Unless the ship was restored as before, Thorberg would forfeit his life. The prow-wright then took his axe and proceeded to plane the wood until even the deepest notches were smooth. "The king and all present declared that the ship was much handsomer on the side of the hull which Thorberg had chipped, and bade him shape the other side in the same way, and gave him great thanks for the improvement." So pleased was the king that Thorberg was appointed master builder for the entire ship and known thereafter as Thorberg Skafhogg, "Smoothing Stroke."

What the prow-wright had realized was that the thick planks were too heavy. Thinner ones would permit a lighter, more supple ship, one that would ride higher in the water and flex more in rough seas. (To provide extra strength, the planks were cut radially, split lengthwise along the grain like the spokes of a wheel.) The Gokstad ship, for example, has sixteen planks, or strakes, on each side, ranging in thickness from one inch below the waterline to one-and three-quarter inches at the waterline and only one-half inch at the gunwale. Such a ship drew only three feet of water, which made it well suited to navigate rivers and tidal estuaries. It also was fast and, in front of a stiff wind, could make as much as eleven knots and several hundred miles a day. A replica of the Gokstad ship, in fact, constructed a dozen years after its discovery, crossed the Atlantic from Norway to Newfoundland in only twenty-seven days.

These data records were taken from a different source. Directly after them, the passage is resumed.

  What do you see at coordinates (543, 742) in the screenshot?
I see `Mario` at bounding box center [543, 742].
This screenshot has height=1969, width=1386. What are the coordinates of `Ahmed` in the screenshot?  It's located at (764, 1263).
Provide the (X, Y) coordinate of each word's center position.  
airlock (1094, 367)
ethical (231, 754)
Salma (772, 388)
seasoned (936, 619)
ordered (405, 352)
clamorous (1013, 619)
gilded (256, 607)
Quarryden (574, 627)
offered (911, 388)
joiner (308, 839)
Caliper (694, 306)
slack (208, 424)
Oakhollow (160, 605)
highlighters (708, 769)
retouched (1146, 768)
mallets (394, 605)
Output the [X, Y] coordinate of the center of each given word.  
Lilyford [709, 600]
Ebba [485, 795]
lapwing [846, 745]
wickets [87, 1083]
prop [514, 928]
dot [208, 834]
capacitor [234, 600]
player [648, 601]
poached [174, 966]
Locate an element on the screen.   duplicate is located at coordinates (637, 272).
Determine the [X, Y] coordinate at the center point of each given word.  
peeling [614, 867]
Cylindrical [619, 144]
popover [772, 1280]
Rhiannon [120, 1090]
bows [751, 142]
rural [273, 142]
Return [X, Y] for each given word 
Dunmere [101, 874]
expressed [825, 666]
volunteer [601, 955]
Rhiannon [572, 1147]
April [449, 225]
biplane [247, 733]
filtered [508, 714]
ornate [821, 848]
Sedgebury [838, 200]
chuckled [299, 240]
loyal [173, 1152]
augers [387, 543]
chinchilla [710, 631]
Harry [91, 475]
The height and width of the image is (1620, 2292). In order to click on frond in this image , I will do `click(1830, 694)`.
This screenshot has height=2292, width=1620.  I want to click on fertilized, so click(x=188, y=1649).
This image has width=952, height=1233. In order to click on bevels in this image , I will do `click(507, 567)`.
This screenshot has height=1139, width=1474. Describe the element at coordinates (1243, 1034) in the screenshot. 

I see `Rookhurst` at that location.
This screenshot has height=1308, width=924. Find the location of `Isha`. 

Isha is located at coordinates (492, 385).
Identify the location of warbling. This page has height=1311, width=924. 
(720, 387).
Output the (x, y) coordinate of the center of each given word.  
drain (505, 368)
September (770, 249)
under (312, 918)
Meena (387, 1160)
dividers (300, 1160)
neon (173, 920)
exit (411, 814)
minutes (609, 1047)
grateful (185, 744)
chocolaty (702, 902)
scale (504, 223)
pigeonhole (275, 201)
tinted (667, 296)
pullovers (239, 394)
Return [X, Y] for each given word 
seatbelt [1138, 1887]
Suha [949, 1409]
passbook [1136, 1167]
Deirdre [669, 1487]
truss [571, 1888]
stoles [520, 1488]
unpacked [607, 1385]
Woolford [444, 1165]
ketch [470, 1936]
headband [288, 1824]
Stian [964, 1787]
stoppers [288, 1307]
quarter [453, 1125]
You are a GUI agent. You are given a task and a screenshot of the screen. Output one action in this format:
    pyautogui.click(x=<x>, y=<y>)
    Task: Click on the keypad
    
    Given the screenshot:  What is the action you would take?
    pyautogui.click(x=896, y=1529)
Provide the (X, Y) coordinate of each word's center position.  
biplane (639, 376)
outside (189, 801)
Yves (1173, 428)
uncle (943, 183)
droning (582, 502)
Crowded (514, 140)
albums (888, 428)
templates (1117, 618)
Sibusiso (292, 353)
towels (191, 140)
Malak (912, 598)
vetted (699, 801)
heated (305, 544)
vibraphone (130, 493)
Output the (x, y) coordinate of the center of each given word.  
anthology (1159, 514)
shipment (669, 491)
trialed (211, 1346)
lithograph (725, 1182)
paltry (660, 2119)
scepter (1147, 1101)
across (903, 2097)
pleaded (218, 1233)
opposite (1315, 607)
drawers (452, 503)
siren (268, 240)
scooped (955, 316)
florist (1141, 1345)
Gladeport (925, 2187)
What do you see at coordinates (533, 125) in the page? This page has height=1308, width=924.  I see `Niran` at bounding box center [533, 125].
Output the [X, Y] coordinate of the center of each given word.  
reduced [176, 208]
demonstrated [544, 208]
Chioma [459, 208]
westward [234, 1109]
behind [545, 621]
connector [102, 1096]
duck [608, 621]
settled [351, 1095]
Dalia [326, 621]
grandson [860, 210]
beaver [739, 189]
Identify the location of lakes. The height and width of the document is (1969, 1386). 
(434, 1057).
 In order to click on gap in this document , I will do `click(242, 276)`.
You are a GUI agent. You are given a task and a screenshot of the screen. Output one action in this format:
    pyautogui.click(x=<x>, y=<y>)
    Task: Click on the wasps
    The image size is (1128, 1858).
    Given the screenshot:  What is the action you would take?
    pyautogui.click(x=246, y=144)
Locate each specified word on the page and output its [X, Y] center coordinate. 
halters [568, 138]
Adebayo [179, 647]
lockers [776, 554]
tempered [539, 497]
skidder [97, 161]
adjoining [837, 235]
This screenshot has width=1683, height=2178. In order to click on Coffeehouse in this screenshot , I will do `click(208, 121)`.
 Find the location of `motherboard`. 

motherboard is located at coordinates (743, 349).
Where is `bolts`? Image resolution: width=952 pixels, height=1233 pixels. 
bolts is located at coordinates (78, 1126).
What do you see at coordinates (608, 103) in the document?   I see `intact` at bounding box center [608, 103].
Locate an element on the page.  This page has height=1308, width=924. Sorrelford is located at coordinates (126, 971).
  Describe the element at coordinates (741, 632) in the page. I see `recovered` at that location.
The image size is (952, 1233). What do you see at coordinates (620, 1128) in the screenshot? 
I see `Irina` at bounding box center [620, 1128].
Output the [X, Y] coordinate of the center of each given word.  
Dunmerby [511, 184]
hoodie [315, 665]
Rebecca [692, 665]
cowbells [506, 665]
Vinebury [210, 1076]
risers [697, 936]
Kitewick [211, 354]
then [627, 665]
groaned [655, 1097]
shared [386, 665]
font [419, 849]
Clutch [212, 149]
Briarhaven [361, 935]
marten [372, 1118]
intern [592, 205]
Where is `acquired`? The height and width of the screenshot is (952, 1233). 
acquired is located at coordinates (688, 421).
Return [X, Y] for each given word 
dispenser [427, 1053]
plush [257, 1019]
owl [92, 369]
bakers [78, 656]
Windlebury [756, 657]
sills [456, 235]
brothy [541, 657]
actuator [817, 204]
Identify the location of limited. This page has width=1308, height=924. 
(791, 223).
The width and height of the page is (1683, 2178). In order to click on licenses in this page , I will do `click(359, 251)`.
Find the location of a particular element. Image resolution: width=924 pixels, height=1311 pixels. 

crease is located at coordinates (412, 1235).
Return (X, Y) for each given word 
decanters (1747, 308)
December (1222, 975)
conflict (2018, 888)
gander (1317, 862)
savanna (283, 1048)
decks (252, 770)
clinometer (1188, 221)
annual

Viking ships were built by first laying the keel and securing the stempost and sternpost (as Thorberg had done). Working up from the keel, the strakes were attached, each overlapping the other and fastened together by hundreds of iron rivets in what is called clinker construction. When the sides reached the waterline, the ribs were fitted and lashed to the bottom of the hull. Crossbeams then were placed over each rib to provide support for the deck, the boards of which remained loose so that they could be removed for storage. At either end were wooden knees to which the strakes were attached by pegs (trenails). Such construction permitted an exceptionally strong and flexible ship, one that was seaworthy enough to be propelled by a large sail on the ocean but with a draft shallow enough to allow it to be shelved on a beach or navigated far upstream by oar.

Snorri relates an anecdote about the king and his favorite ship, one that is evocative of them both. He writes that "King Olaf could run across the oars outside of the vessel while his men were rowing the Serpent."